Pour confirmer leurs soupçons et prouver par Cherche + Trouve que Bing est un sale copieur, les ingénieurs en question ont donc mis au point un plan méthodique et diabolique à base de requêtes piégées.

«Pour la première fois de son histoire, Google a confectionné un bout de code qui lui permet de booster manuellement -- et temporairement -- une page en particulier dans ses résultats de recherche» , explique SearchEngineLand. De cette manière, ils ont forcé l'apparition de certaines pages en réponse à des requêtes qui n'auraient dû avoir aucun résultat.
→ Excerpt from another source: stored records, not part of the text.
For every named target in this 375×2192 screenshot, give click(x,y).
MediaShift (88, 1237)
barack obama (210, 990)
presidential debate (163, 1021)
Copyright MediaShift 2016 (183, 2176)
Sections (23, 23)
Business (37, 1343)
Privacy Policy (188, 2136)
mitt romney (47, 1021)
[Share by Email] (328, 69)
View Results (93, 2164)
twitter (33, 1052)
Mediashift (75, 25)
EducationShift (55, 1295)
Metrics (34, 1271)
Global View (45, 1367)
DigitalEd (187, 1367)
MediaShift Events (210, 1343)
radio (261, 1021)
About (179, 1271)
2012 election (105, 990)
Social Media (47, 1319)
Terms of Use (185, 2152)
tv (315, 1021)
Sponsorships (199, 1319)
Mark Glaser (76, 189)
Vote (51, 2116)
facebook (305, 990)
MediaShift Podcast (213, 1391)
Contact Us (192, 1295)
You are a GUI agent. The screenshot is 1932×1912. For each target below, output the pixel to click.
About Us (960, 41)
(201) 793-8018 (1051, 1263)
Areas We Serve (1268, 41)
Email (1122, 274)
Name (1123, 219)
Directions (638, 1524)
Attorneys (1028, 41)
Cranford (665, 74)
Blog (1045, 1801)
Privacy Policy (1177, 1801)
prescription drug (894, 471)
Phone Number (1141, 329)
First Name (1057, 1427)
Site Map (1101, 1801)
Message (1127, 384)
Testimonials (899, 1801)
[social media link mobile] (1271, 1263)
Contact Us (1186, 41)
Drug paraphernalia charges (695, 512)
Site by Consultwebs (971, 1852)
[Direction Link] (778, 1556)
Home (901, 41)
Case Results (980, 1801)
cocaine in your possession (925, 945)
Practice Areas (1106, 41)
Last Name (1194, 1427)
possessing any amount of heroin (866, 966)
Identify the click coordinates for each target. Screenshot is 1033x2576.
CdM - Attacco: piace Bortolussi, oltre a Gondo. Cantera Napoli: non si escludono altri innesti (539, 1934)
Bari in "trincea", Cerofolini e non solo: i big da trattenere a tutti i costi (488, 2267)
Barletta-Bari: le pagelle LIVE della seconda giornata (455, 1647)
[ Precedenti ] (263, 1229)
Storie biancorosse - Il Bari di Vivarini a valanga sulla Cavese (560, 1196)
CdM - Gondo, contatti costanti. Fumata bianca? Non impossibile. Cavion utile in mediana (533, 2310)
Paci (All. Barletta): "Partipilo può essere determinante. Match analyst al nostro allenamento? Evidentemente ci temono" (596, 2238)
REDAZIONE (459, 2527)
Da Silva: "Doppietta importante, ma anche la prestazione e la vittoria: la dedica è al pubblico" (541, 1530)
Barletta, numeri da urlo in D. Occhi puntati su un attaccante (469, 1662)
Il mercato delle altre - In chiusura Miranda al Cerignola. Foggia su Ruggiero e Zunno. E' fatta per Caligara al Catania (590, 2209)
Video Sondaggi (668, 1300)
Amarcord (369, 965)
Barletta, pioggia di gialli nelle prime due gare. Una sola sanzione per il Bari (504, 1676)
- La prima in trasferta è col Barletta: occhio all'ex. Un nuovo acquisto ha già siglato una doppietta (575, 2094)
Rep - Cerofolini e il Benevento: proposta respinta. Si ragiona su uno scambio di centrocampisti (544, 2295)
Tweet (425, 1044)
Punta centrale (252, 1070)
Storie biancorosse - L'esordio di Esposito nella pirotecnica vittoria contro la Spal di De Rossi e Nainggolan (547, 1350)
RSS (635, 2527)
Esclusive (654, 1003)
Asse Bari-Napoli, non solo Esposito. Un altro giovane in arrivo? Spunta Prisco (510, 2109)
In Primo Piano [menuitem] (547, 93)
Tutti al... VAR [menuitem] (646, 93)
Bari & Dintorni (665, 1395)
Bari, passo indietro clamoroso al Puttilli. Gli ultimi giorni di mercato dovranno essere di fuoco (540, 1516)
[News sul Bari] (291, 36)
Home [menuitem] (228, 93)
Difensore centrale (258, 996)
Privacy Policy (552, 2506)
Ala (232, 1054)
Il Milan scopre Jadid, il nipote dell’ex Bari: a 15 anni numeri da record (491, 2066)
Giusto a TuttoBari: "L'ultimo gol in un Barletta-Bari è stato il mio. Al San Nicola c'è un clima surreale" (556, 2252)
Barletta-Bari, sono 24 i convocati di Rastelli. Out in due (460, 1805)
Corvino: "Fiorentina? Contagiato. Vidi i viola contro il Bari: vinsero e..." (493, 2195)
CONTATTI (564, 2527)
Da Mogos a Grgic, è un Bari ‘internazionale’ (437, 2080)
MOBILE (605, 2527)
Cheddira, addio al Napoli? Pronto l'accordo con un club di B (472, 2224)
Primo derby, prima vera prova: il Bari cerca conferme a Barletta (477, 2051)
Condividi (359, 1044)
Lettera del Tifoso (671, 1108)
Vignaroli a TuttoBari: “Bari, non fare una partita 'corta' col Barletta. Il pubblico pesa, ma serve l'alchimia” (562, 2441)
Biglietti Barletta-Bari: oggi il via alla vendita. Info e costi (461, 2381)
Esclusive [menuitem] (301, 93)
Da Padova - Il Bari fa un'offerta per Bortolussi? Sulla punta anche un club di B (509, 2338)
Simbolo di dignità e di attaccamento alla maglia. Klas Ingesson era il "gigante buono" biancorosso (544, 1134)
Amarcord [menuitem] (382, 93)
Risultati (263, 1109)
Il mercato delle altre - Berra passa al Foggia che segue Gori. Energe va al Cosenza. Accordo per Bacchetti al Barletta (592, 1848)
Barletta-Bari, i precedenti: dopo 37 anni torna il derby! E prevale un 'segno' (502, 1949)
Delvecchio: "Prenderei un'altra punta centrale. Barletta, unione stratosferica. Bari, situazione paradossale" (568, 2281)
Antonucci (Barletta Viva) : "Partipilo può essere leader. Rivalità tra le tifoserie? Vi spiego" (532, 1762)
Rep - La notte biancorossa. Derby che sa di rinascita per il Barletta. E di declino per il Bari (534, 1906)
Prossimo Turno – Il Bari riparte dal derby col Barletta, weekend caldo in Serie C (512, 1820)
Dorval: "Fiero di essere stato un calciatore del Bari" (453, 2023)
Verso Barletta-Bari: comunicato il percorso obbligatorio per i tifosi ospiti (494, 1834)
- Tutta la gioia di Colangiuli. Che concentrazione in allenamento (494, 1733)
Les pages «n'avaient aucune chance de remonter naturellement» dans les résultats de recherche, car elles n'avaient tout simplement rien à voir. «Donc si elles apparaissaient également chez Bing après que Google les avait mises en place, cela signifierait que Bing a mordu à l'hameçon et pompé les résultats de Google.»

En décembre 2010, bingo ! Entre 7 et 9 pièges (selon la date du test) sur les 100 mis en place ont fonctionné comme l'imaginait Google :

Sans nier que leurs résultats provenaient directement de chez Google, le vice-président de Bing a expliqué que le moteur de Mountain View n'était qu'un seul des «1000 signaux différents» analysés par Bing pour classer les pages web. Et encore, la récupération est indirecte. Elle se fait par l'intermédiaire de la barre d'outils Bing et de la fonction Sites suggérés sur le navigateur Internet Explorer 8, préinstallé sur tous les ordinateurs récents tournant sous Windows. Ces deux fonctionnalités sont conçues pour enregistrer «votre historique de navigation» , «les adresses web visitées» et «les termes de la recherche que vous avez faite pour y arriver» . Les mouchards transmettent ensuite à Microsoft des informations sur les recherches Google effectuées par les internautes. Et Bing les réutilise, parmi d'autres «signaux» , pour «améliorer l'expérience» sur son moteur de recherche. Ou en d'autres termes : le rendre plus complet et plus pertinent.

Les ingénieurs de Google qui ont mené l'expérience ont utilisé des ordinateurs portables Windows, équipés d'Internet Explorer et de la barre d'outils Bing. Ils ont utilisé Google pour taper leurs requêtes piégées, et cliqué sur le faux résultat affiché par Google. Quinze jours plus tard, le faux résultat apparaissait aussi sur Bing.

Si ce processus d'aspiration est quasiment invisible en temps normal, il prend une grande importance dans les requêtes plus inhabituelles, pour lesquelles Bing n'arrive pas à trouver beaucoup de résultats pertinents. Le moteur peine à dénicher des réponses par son propre algorithme, et le «signal Google» est d'autant plus amplifié pour compenser ce manque.

Cette découverte est bien sûr catastrophique pour la réputation de Bing... d'autant que Google n'a pris aucune pincette pour résumer l'affaire. «Le moteur Bing de Microsoft utilise les résultats de Google -- et le nie» , annonce en grosses lettres le titre de leur billet. Et histoire d'enfoncer le clou : «nous encourageons tous les internautes voulant les résultats de recherches les plus pertinents et les plus authentiques à venir directement sur Google. Et à ceux qui demandent comment nous allons conclure cette affaire, la réponse est simple : nous voulons que cette pratique cesse.» On a rarement lu conclusion aussi agressive sur leur blog officiel.